True Grit

/ in Equipment, Camera by Marek
Landscape photo of a bush, the background obscured by a red dust fog
Red rain is pouring down, pouring down over me.

On our return home from our visit to Portugal it became obvious that there was something seriously wrong with my prized DSLR as it now refused to read either SD card slot.

I was not even able to format the cards, so the only option left was to take it into our local experts to glean some advice

After inspection by the specialists we were told that the camera would have to be sent away for assessment of damage with a view to a possible repair as there was no obvious cause for the problem.

At this stage I still hadn’t twigged what might have happened and assumed some circuitry malfunction completely out of my hands.

Sending a DSLR to a manufacturer approved camera specialist was never likely to provide a speedy repair as it would need to be sent away assessed followed by an estimate for repair all of which would take time.

I have never been someone you would regard as a patient and the thought of possibly weeks without my camera and even then, with a chance that it could not be repaired at all made me give the situation some serious consideration.

I decided the best plan was to hedge my bets by sending the camera away for repair, but buying a second DSLR so that I could at least continue trapping whilst waiting for a report of the damage.

I reckoned that in the big scheme of things that the camera itself was probably one of the cheaper components to my setup of a DSLR, 100mm macro lens and 1.4x tele-converter.

It made sense to buy the later edition of my damaged camera as It had given excellent results up until its demise and would I be sure that I would up and running on arrival therefore not missing many trapping days.

In fact, my new camera arrived the following day with express delivery, so I only actually missed two days one of which was due to the flight home from abroad.

After a few days I received the report and estimated repair cost of my damaged DSLR.

The cause of the damage was clear in the report and was due to grit getting into the card slots compounded by the disinsertion and reinsertion of cards eventually damaging the circuit board.

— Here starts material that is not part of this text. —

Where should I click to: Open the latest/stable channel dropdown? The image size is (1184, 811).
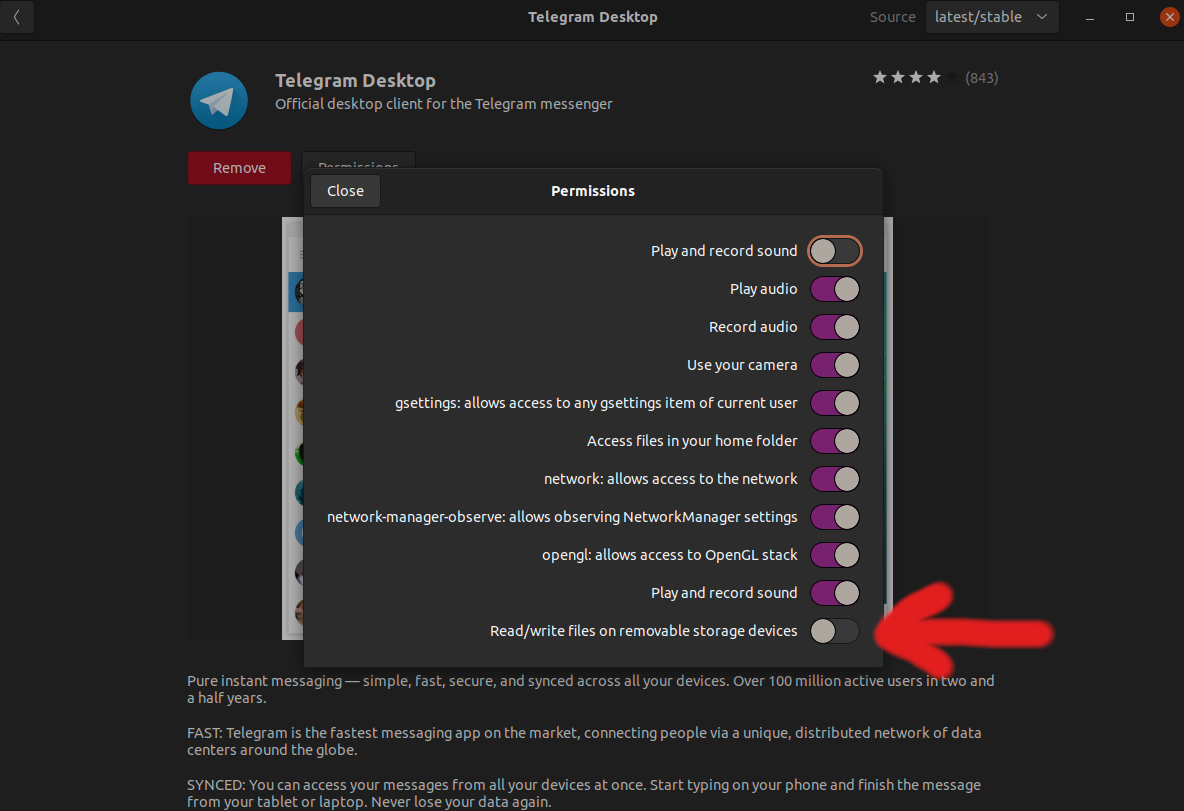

Hindsight is a great thing and although my camera and lenses are weatherproofed they are not protected to the ingress of dirt if the cards are removed and replaced outdoors especially in a hot dusty country like Portugal.

My camera dead…. Slain, after all man’s efforts had failed, by the one of the humblest things upon the earth, Grit, Minute, invisible Grit!

The repair and full service was never going to be cheap but a lot less expensive than buying a new camera and would give me the added redundancy now that I had already bought a new one in case of any failures in the future.

When the repair was completed, and the camera returned I was faced with the question of how best to utilise two DSLR’s.

My first thoughts were to use the repaired one for field use and the new one for recording moths from the trap.